* [To do]
In the records, swap "fourth" for "third" in the lines starting at the one containing "Given: Click the" and ending at the one containing "Looking at the". Return only those lines, with everything else left unchanged.

* [Listed entries]
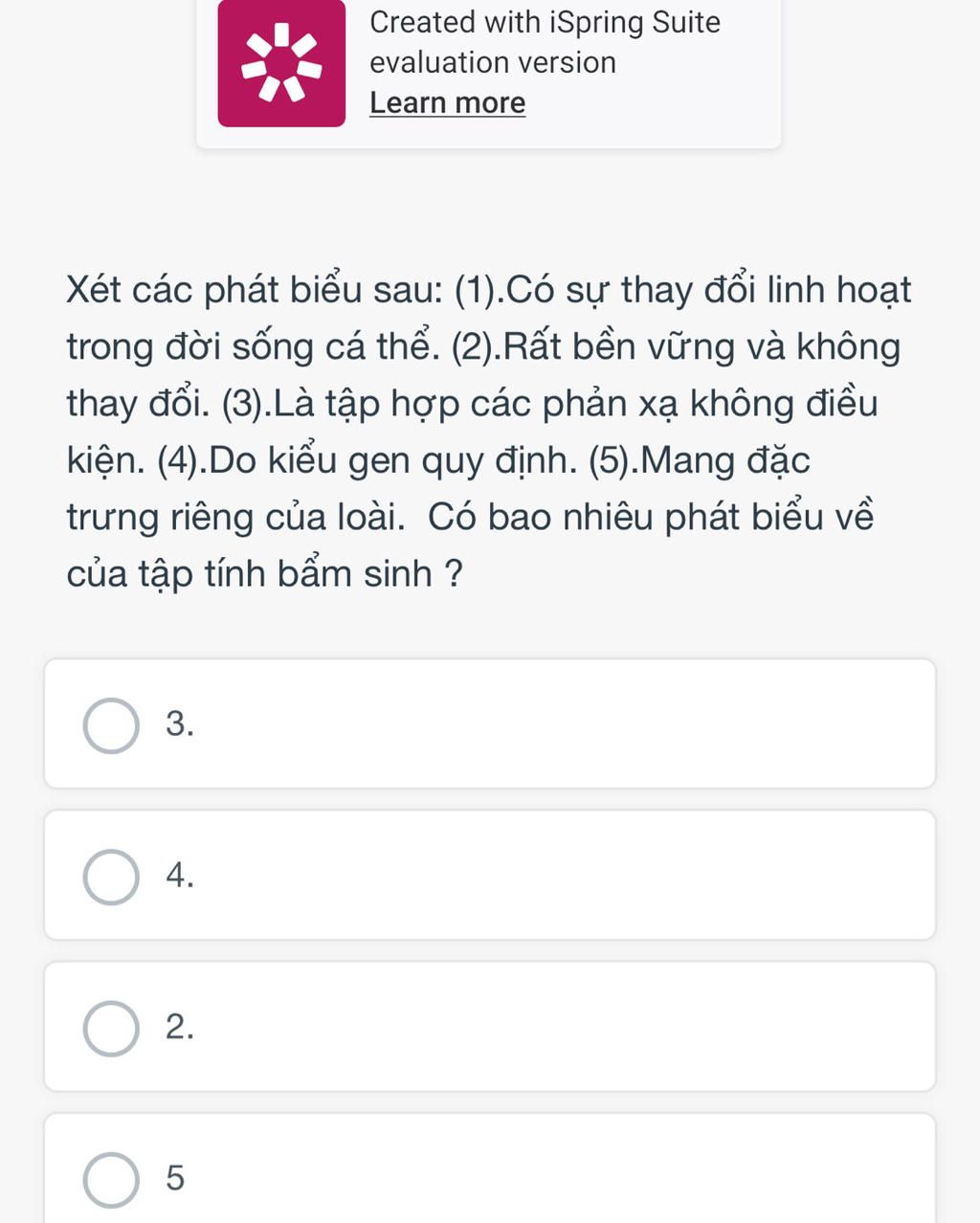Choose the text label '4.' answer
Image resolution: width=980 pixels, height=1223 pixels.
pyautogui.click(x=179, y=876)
==
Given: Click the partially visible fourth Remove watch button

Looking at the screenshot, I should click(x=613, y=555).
---
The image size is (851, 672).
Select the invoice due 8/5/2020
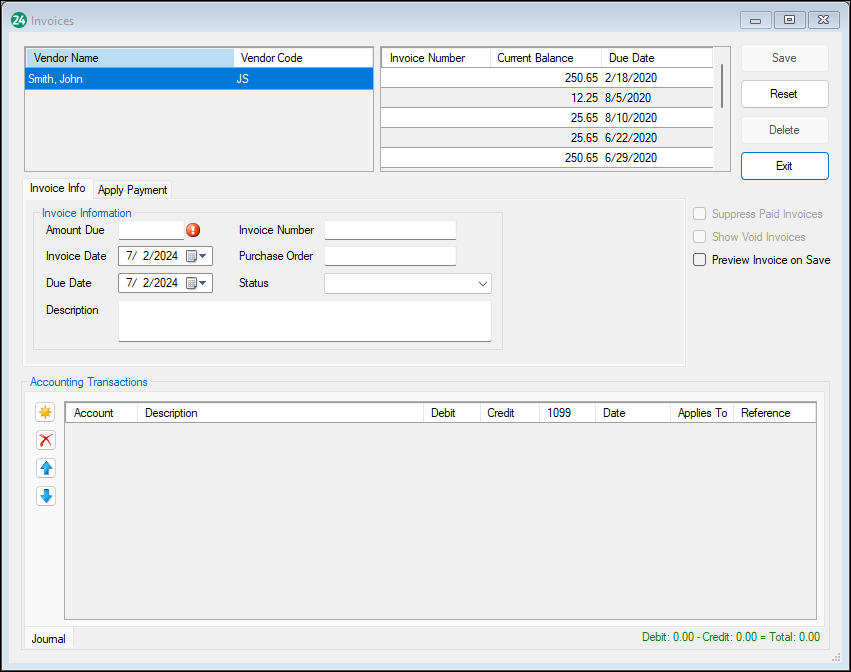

* [In response]
Given: Click the partially visible third Remove watch button

Looking at the screenshot, I should click(x=613, y=555).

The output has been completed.